目的研究泛素特异性蛋白酶13(ubiquitin-specific protease 13,USP13)在对乙酰氨基酚(acetaminophen,APAP)诱导的肝脏炎性应激反应中的作用。方法将Usp13^(+/+)小鼠和Usp13^(-/-)小鼠均设置为对照组(CON,APAP 0 h)和3个实验组(APAP 2 h、APAP 4 h和APAP 12 h),每组6对小鼠;饥饿18 h后实验组小鼠腹腔注射300 mg/kg APAP建立肝脏炎性应激反应模型,分别于2、4、12 h收集小鼠肝脏组织和血清;对照组在0 h收集小鼠肝脏组织和血清。HE染色观察肝脏组织病理变化;免疫组化观察肝脏组织中炎性细胞浸润情况;ELISA检测血清中丙氨酸氨基转移酶(alanine aminotransferase,ALT)和天冬氨酸氨基转移酶(aspartate aminotransferase,AST)水平;Western blot检测肝脏细胞色素P4502E1(cytochrome p4502E1,CYP2E1)蛋白表达和谷胱甘肽(glutathione,GSH)试剂盒检测肝脏GSH变化水平;Western blot检测c-Jun N端激酶(c-Jun N-terminal kinase,JNK)通路的激活情况;qPCR检测炎性因子相关基因的转录水平表达。结果与对照组相比,APAP 2 h和4 h组小鼠肝脏CYP2E1蛋白表达无明显变化、GSH显著下降(P<0.0001)、JNK通路激活和炎症因子表达升高(P<0.001)。与对照组相比,APAP 12 h组小鼠肝脏发生明显坏死,F4/80^(+)细胞数量增加(P<0.001)、Ly6G^(+)细胞数量增加(P<0.01)以及血清ALT、AST水平升高(P<0.01)。但与Usp13^(+/+)小鼠相比,Usp13敲除对APAP诱导肝脏炎性应激反应的病理生理过程并无明显影响。结论USP13缺失不影响APAP诱导的肝脏炎性应激反应过程中的各种病理生理过程,这不同于USP13参与多种肝脏疾病发生发展的报道,提示USP13在肝脏疾病作用的复杂性。
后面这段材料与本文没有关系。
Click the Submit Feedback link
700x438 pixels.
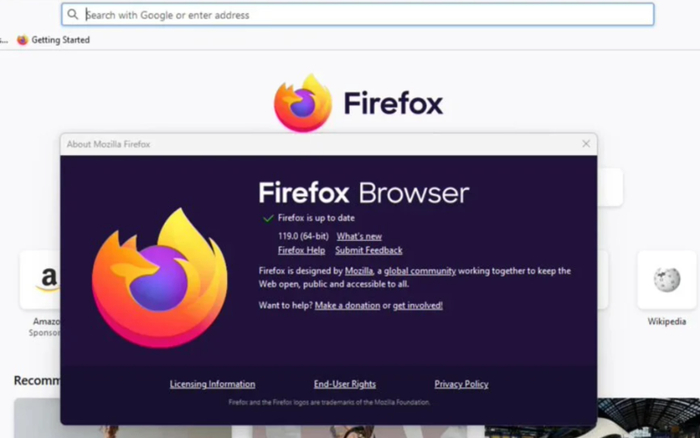click(369, 250)
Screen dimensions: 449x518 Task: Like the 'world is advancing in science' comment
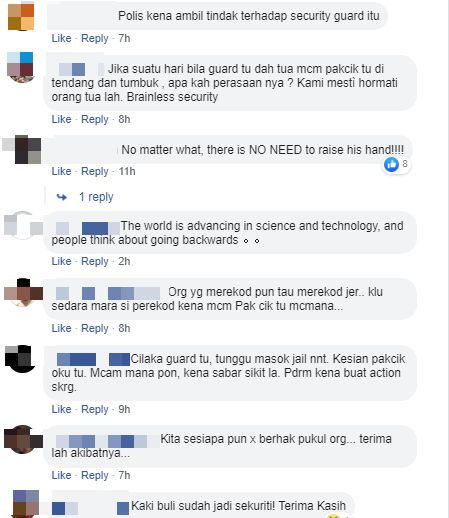(x=61, y=261)
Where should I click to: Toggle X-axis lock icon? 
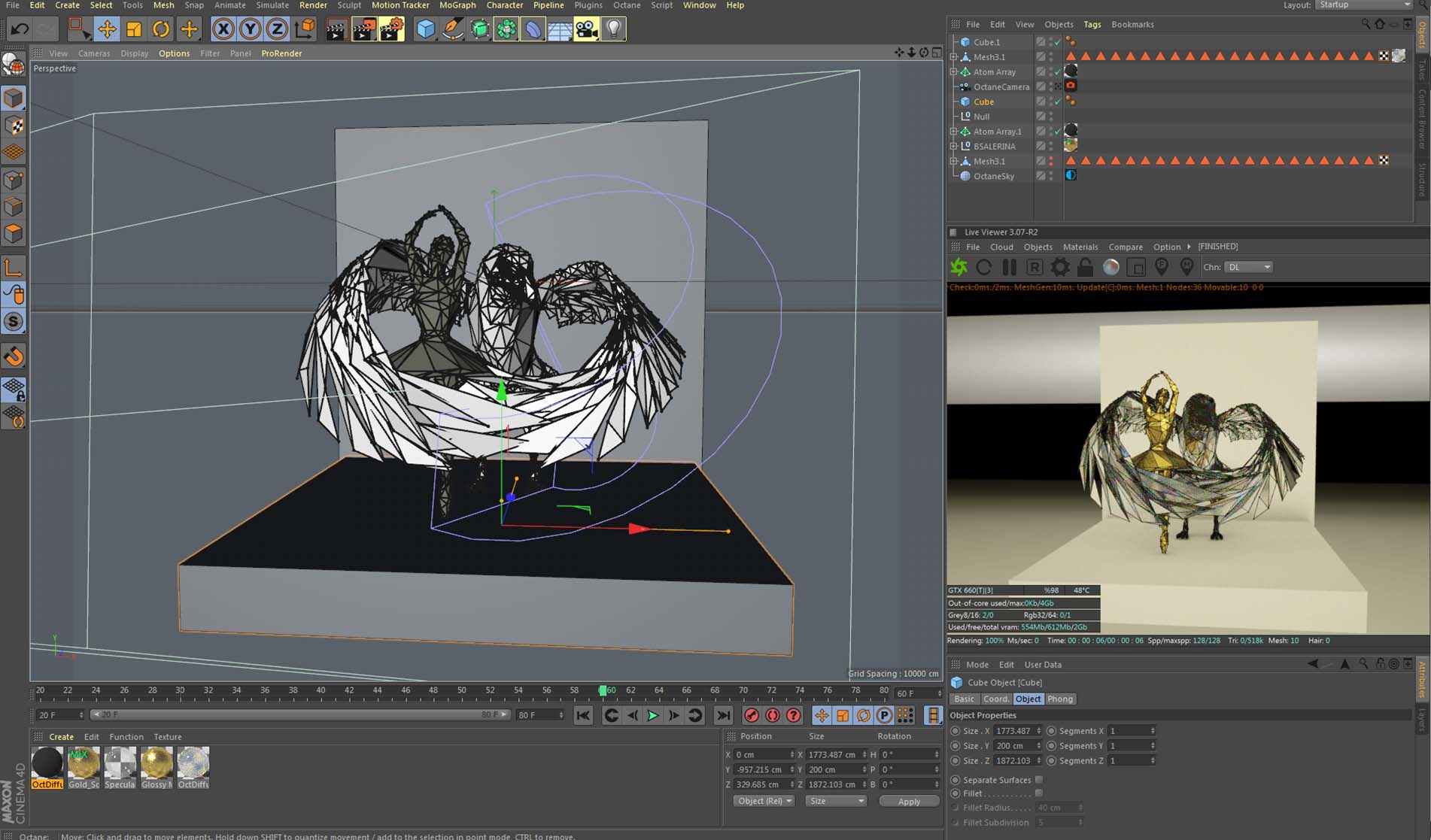click(223, 29)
Objective To investigate the role of ubiquitin-specific protease 13(USP13)in hepatic inflammatory stress response induced by acetaminophen(APAP).Methods Usp13^(+/+)mice and Usp13^(-/-)mice were set up as the control group and three experimental groups(APAP 2 h,4 h and 12 h group),with 6 mice in each group.After being starved for 18 h,the liver inflammatory stress model was established by intraperitoneal injection of 300 mg/kg APAP in the experimental groups.Live tissues and serum were collected at 2,4,and 12 h respectively.In the control group liver tissues and serum were collected at 0 h.Histopathological changes in the liver were observed by HE staining.Inflammatory cell infiltration in liver tissue was observed by immunohistochemistry.The levels of alanine aminotransferase(ALT)and aspartate aminotransferase(AST)in the serum were measured by ELISA.Glutathione(GSH)kit was used to detect hepatic GSH changes.Western blot was used to detect hepatic cytochrome p4502E1(CYP2E1)protein expression and c-Jun N-terminal kinase(JNK)pathway activation.The expression of inflammatory factor-related genes was detected by qPCR.Results Compared with the control group,mice in the APAP 2 h and APAP 4 h groups showed no significant changes in hepatic CYP2E1 protein expression,a significant decrease in GSH(P<0.0001),an increase in JNK pathway activation and inflammatory factor expression(P<0.001).Compared with the control group,mice in the APAP 12 h group experienced significant liver necrosis,increased number of F4/80^(+)cells(P<0.001)and Ly6G^(+)cells(P<0.01),as well as increased serum ALT and AST levels(P<0.01).However,Usp13 knockout did not significantly affect the pathophysiological process of APAP-induced inflammatory stress response in the liver compared with Usp13^(+/+)mice in all experimental groups.Conclusion USP13 deletion does not affect various pathophysiological processes during the APAP-induced inflammatory stress response in the liver,which differs from previous reports showing the involvement of USP13 in the development of multiple liver diseases and suggests the complexity of the role of USP13 in liver diseases.